22 апреля прокламация (в ней не упоминалось слово «нейтралитет») была обнародована. Соединенные Штаты заявляли, что будут «дружески и беспристрастно относиться к воюющим сторонам». Американским гражданам запрещалось принимать участие в войне на море и доставлять в воюющие страны контрабандные товары. Генри Ли, не навоевавшийся в войну за независимость и жаждавший новых битв, спросил совета у президента, не стоит ли вступить во французскую армию. Ответ Вашингтона: «Как государственный деятель по поводу этого я не могу сказать ничего… Как частное лицо не хочу говорить много. Советовать не буду. Я могу только сказать… если бы дело шло обо мне, я бы хорошенько поразмыслил не только по личным, но и по государственным соображениям». Президент дал только один определенный совет — письмо по прочтении сжечь. Ли остался в США.

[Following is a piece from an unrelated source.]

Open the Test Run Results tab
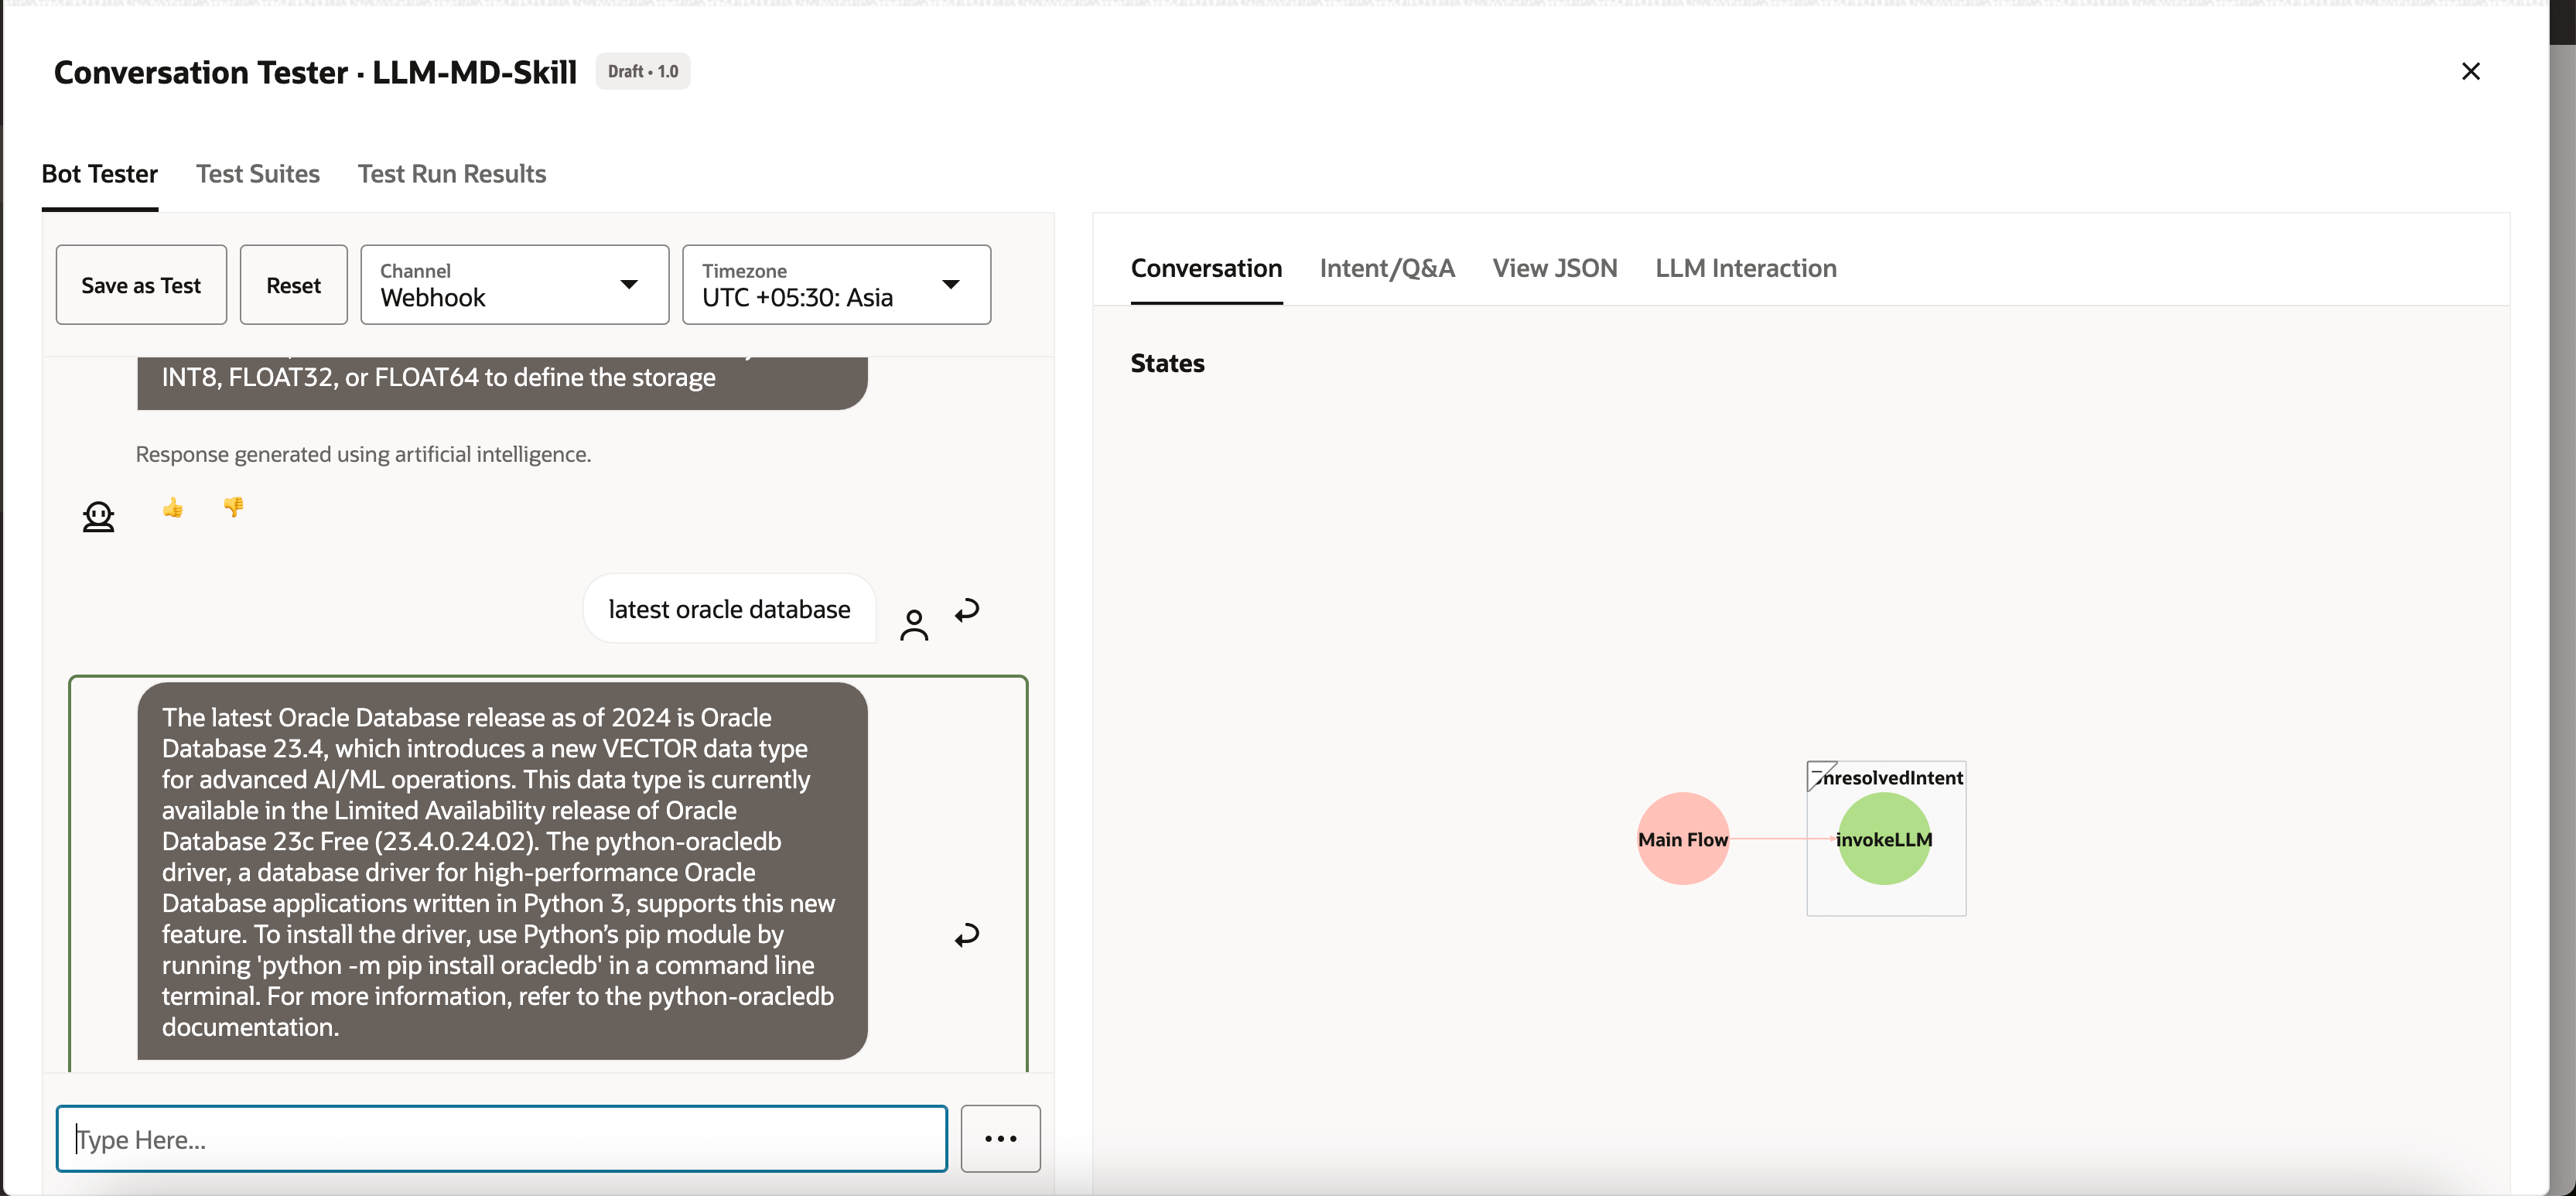[x=451, y=174]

Прокламация о нейтралитете вызвала бурю. Гамильтон под надлежащим псевдонимом «Миротворец» защищал ее. Джефферсон пишет Мэдисону: «Ради всего святого, дорогой сэр, возьмите перо, выберите самые еретические места и сокрушите их перед лицом общественного мнения». Республиканцы так и поступили, напоминая о долге «Франции и Лафайету», уместно умалчивая о том, что на родине маркизу вынесен смертный приговор. Шквал ярости оппозиционной печати обрушился наконец с полной силой на самого президента. Теперь он был не «отцом», а «отчимом» страны, а иные газеты находили, что Вашингтон «крокодил», «гиена», «лжец», «мошенник», «предатель» и т. д., в зависимости от изобретательности писак и их познаний в зоологии.

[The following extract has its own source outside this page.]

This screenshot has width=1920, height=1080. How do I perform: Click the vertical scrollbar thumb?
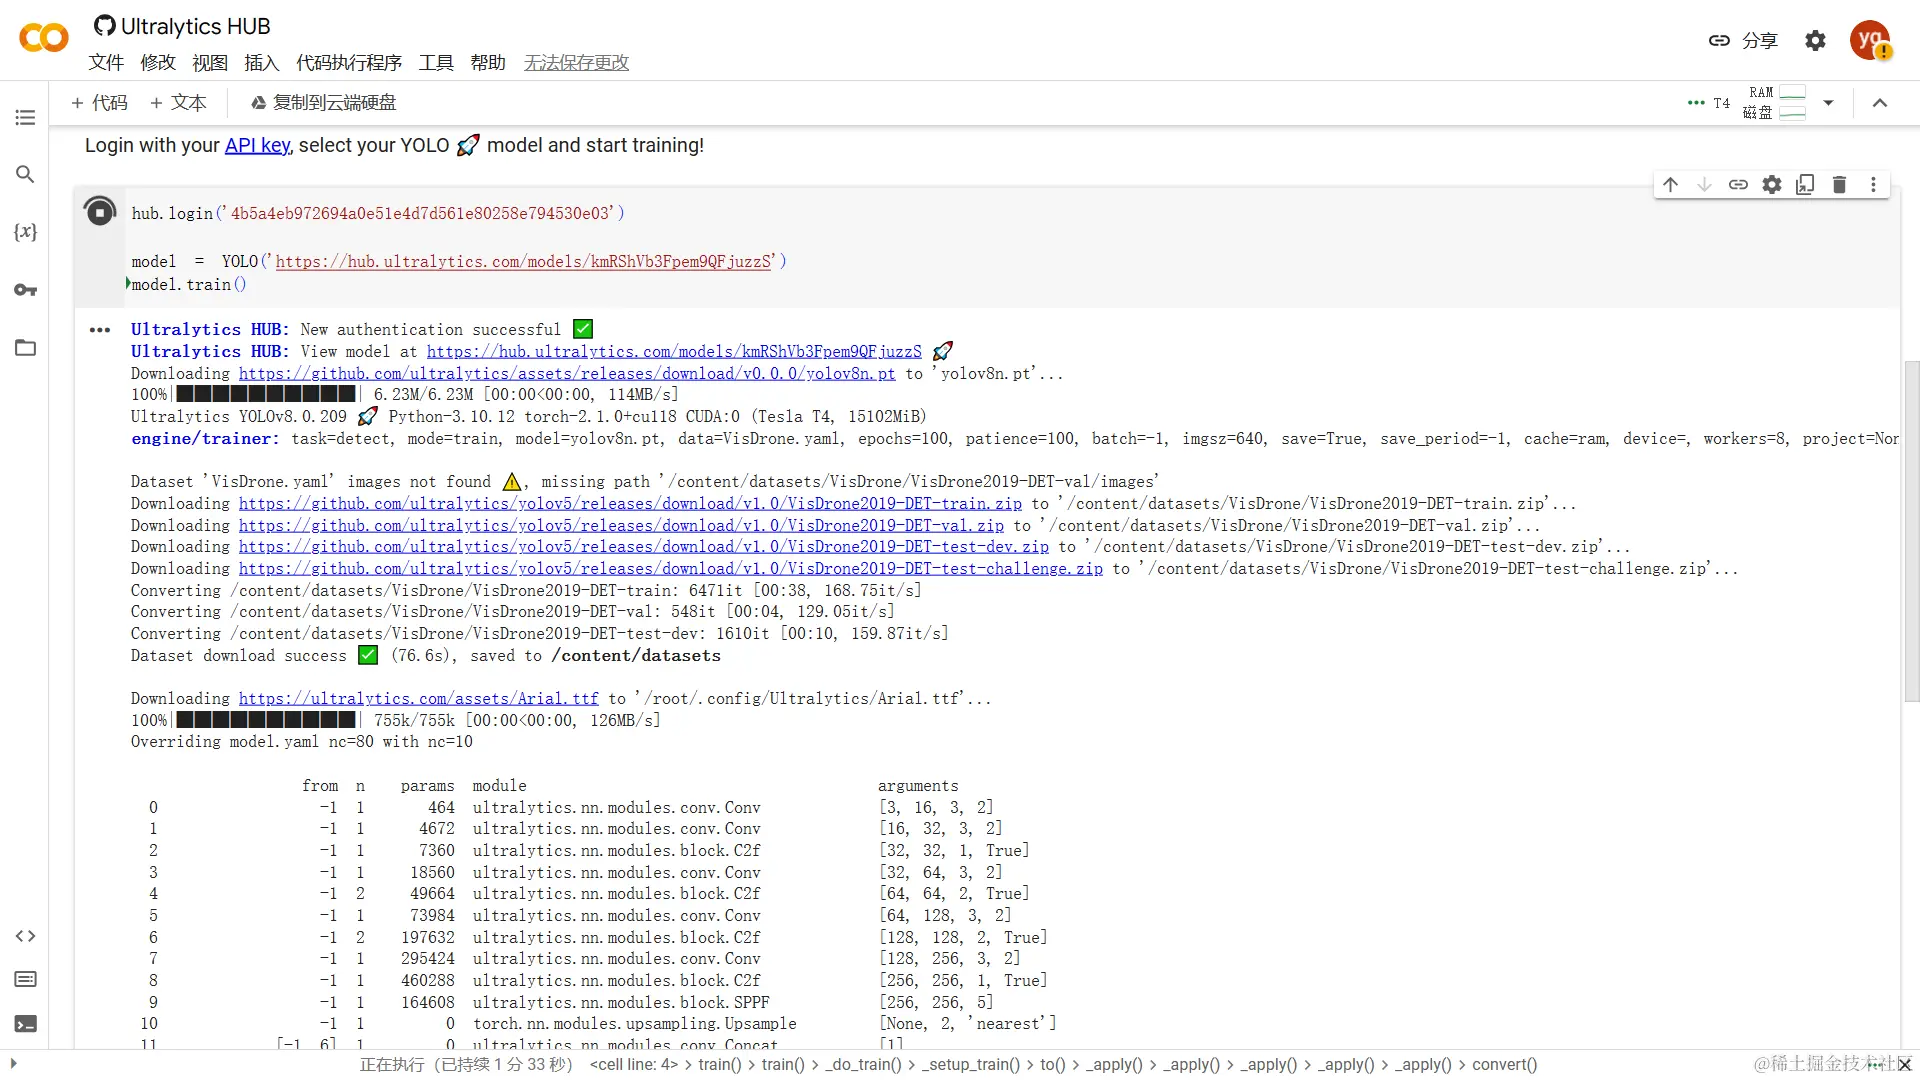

Вашингтон мучительно переживал буйный поток нападок, вероятно, вглядывался в зеркало и убеждался как в отсутствии сходства с названными мерзкими животными, так и в том, что за оскорбительными словами не крылось никакой разумной политики. Кто, кроме горлопанов, разумеется, в его понимании, мог идти войной на Англию? Все имевшие собственность наслаждались миром и помышляли не о военных авантюрах, а о приумножении своего благосостояния. Возможно, президент понимал, что суть спора заключалась не в столкновении высоких принципов, а в стремлении республиканцев пробиться к власти на волне демагогии. Для алчной мелкой буржуазии разговоры о демократии в связи с Французской революцией давали желанную возможность утвердиться в глазах страны.

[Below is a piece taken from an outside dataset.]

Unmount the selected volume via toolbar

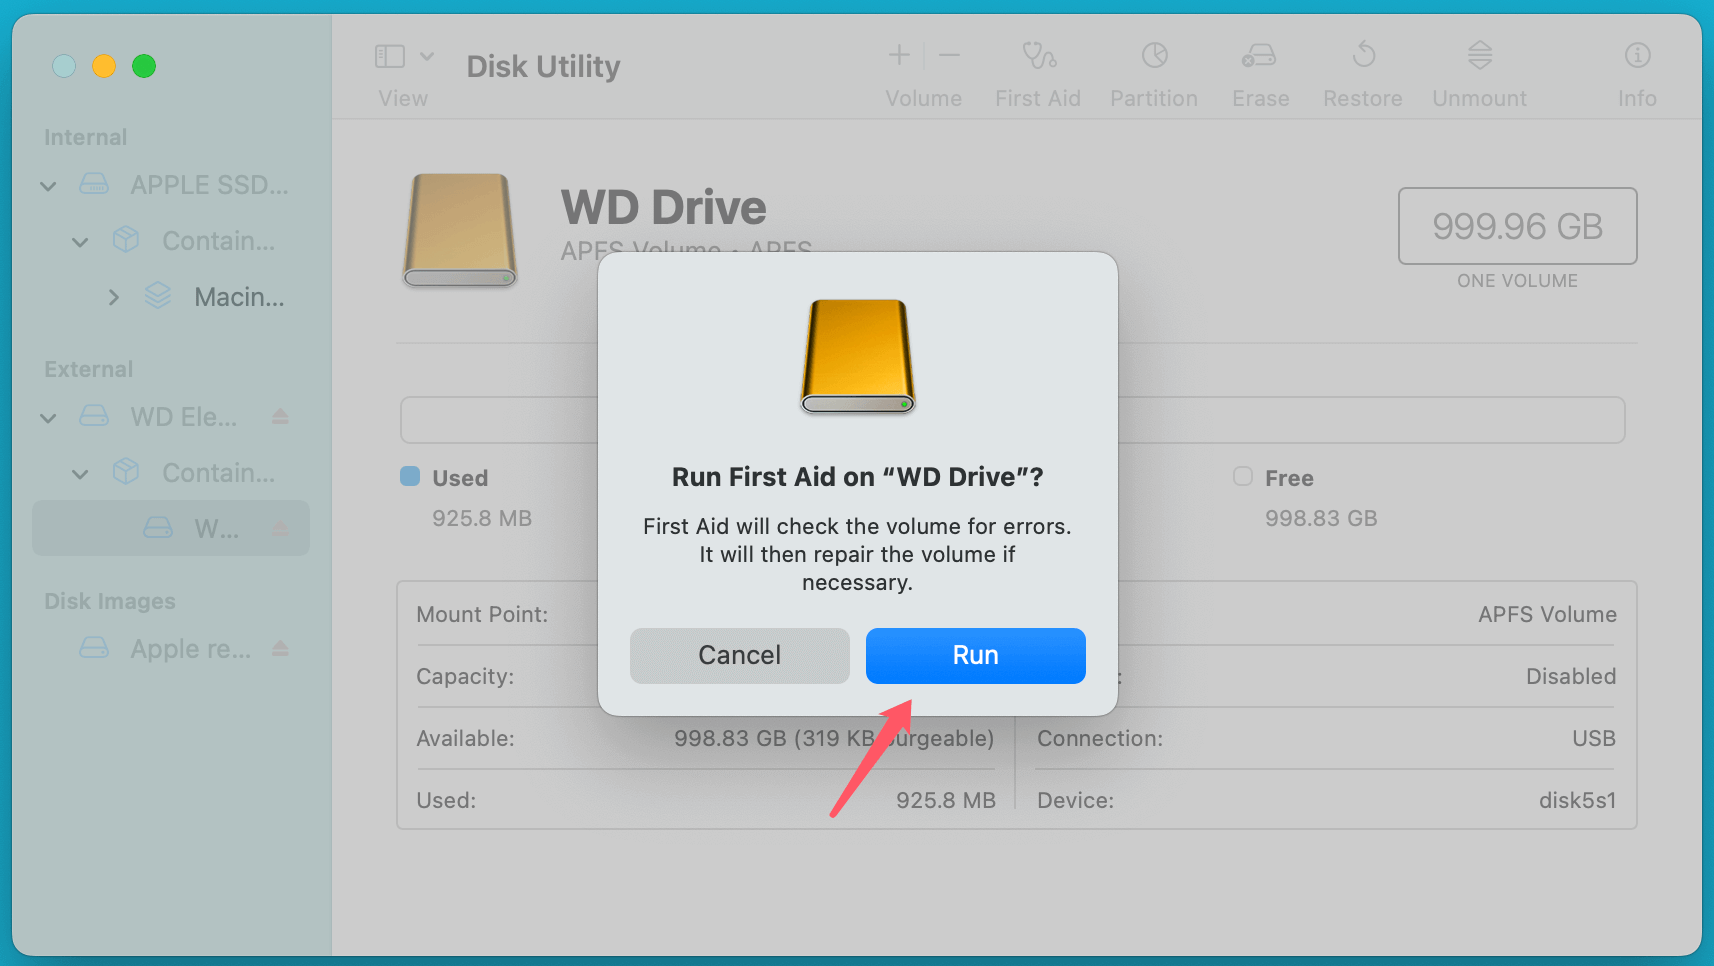(1479, 70)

Обвинения о том, что он-де покрывает тайных монархистов, Вашингтону было нетрудно отвести как пустые. Он разъяснял, например, Генри: цель заключается в том, чтобы «Соединенные Штаты были свободны от политических связей с любой другой страной, а также зависимы от всех и не находились ни под чьим влиянием. Одним словом, я имею в виду американские интересы, с тем чтобы европейские державы убедились: мы действуем ради себя, а не ради других». В эти жаркие дни президент сдержанно и достойно указывал в одном из писем: «Я верю в искреннее желание Соединенных Штатов не иметь ничего общего с политическими интригами и склоками европейских держав, а, напротив, обмениваться товарами и жить в мире и дружбе со всеми народами земли».